The Islamic tradition traces the origin of the Kharijities to the battle between ʿAlī and Mu'awiya at Siffin in 657 CE. When ʿAlī was faced with a military stalemate and agreed to submit the dispute to arbitration, some of his party withdrew their support from him. "Judgement belongs to God alone" (لاَ حُكْكْ إلَا لِلّهِ) became the slogan of these secessionists. They also called themselves al-Shurat ("the Vendors"), to reflect their willingness to sell their lives in martyrdom.

These original Kharijites opposed both ʿAlī and Mu'awiya, and appointed their own leaders. They were decisively defeated by ʿAlī, who was in turn assassinated by a Kharijite. Kharijites engaged in guerilla warfare against the Umayyads, but only became a movement to be reckoned with during the Second Fitna (the second Islamic Civil War) when they at one point controlled more territory than any of their rivals. The Kharijites were, in fact, one of the major threats to Ibn al-Zubayr's bid for the caliphate; during this time they controlled Yamama and most of southern Arabia, and captured the oasis town of al-Ta'if.

The Azariqa, considered to be the extreme faction of the Kharijites, controlled parts of western Iran under the Umayyads until they were finally put down in 699 CE. The more moderate Ibadi Kharijites were longer-lived, continuing to wield political power in North and East Africa and in eastern Arabia during the 'Abbasid period. Because of their readiness to declare any opponent as apostate, the extreme Kharijites tended to fragment into small groups. One of the few points that the various Kharijite splinter groups held in common was their view of the caliphate, which differed from other Muslim theories on two points.

 First, they were principled egalitarians, holding that any pious Muslim ("even an Ethiopian slave") can become Caliph and that family or tribal affiliation is inconsequential. The only requirements for leadership are piety and acceptance by the community. 
 Second, they agreed that it is the duty of the believers to depose any leader who falls into error. This second principle had profound implications for Kharijite theology. Applying these ideas to the early history of the caliphate, Kharijites only accept Abu Bakr and 'Umar as legitimate caliphs. Of 'Uthman's caliphate they recognize only the first six years as legitimate, and they reject 'Ali altogether.

By the time that Ibn al-Muqaffa' wrote his political treatise early in the 'Abbasid period, the Kharijites were no longer a significant political threat, at least in the Islamic heartlands. The memory of the menace they had posed to Muslim unity and of the moral challenge generated by their pious idealism still weighed heavily on Muslim political and religious thought, however.

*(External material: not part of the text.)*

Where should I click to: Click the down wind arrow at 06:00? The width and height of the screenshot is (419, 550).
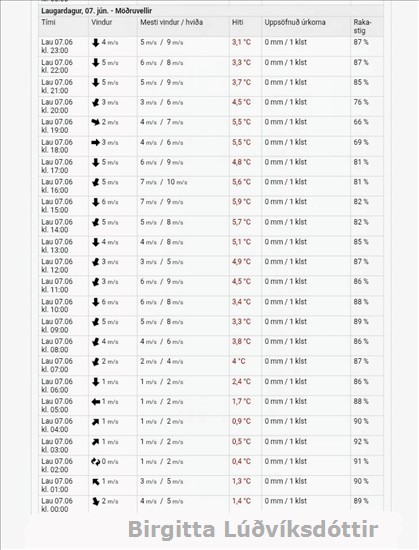click(x=95, y=382)
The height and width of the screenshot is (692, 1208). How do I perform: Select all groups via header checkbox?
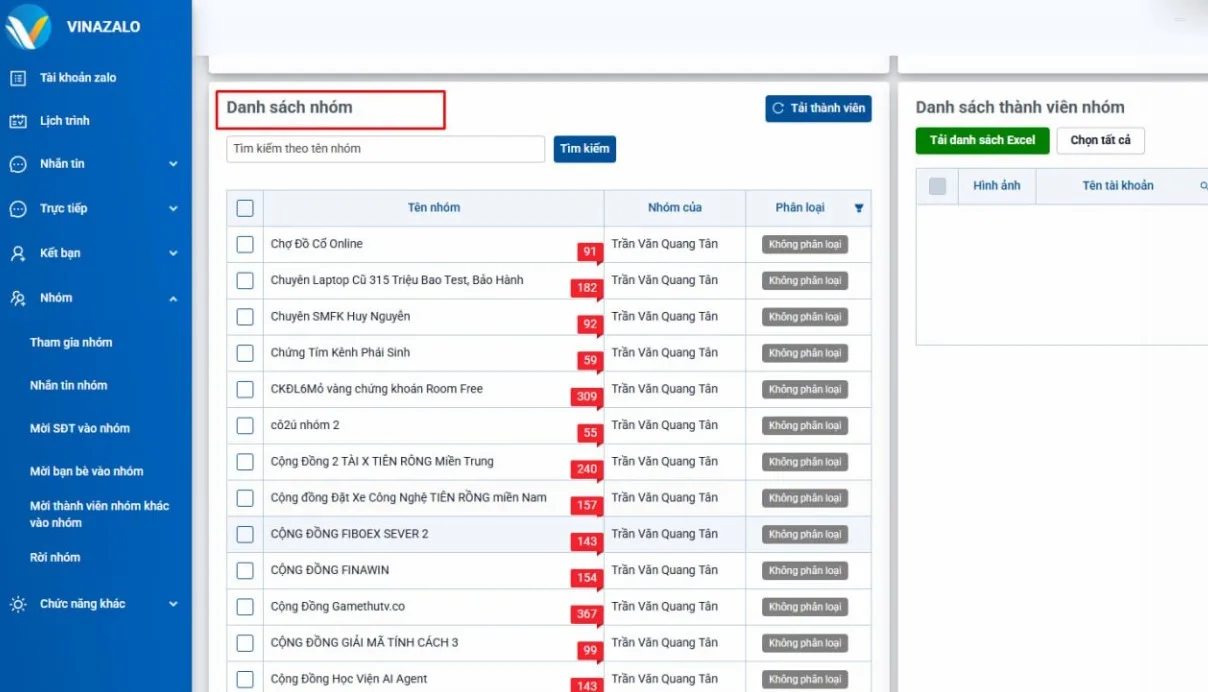(245, 208)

Even if the Kharijites could no longer threaten, their ghosts still had to be answered. The Ibadis are the only Kharijite group to survive into modern times.

Ibn Taymiyyah

Modern Islam

Salafism and Wahhabism 

The Salafiyya movement is a conservative, Islahi (reform) movement within Sunnī Islam that emerged in the second half of the 19th century and advocate a return to the traditions of the "devout ancestors" (Salaf al-Salih). It has been described as the "fastest-growing Islamic movement"; with each scholar expressing diverse views across social, theological, and political spectrum. Salafis follow a doctrine that can be summed up as taking "a fundamentalist approach to Islam, emulating the Prophet Muhammad and his earliest followers—al-salaf al-salih, the 'pious forefathers'....They reject religious innovation, or bidʻah, and support the implementation of Sharia (Islamic law)." The Salafi movement is often divided into three categories: the largest group are the purists (or quietists), who avoid politics; the second largest group are the militant activists, who get involved in politics; the third and last group are the jihadists, who constitute a minority. Most of the violent Islamist groups come from the Salafi-Jihadist movement and their subgroups. In recent years, Jihadi-Salafist doctrines have often been associated with the armed insurgencies of Islamic extremist movements and terrorist organizations targeting innocent civilians, both Muslims and Non-Muslims, such as al-Qaeda, ISIL/ISIS/IS/Daesh, Boko Haram, etc. The second largest group are the Salafi activists who have a long tradition of political activism, such as those that operate in organizations like the Muslim Brotherhood, the Arab world's major Islamist movement. In the aftermath of widescale repressions after the Arab spring, accompanied by their political failures, the activist-Salafi movements have undergone a decline. The most numerous are the quietists, who believe in disengagement from politics and accept allegiance to Muslim governments, no matter how tyrannical, to avoid fitna (chaos).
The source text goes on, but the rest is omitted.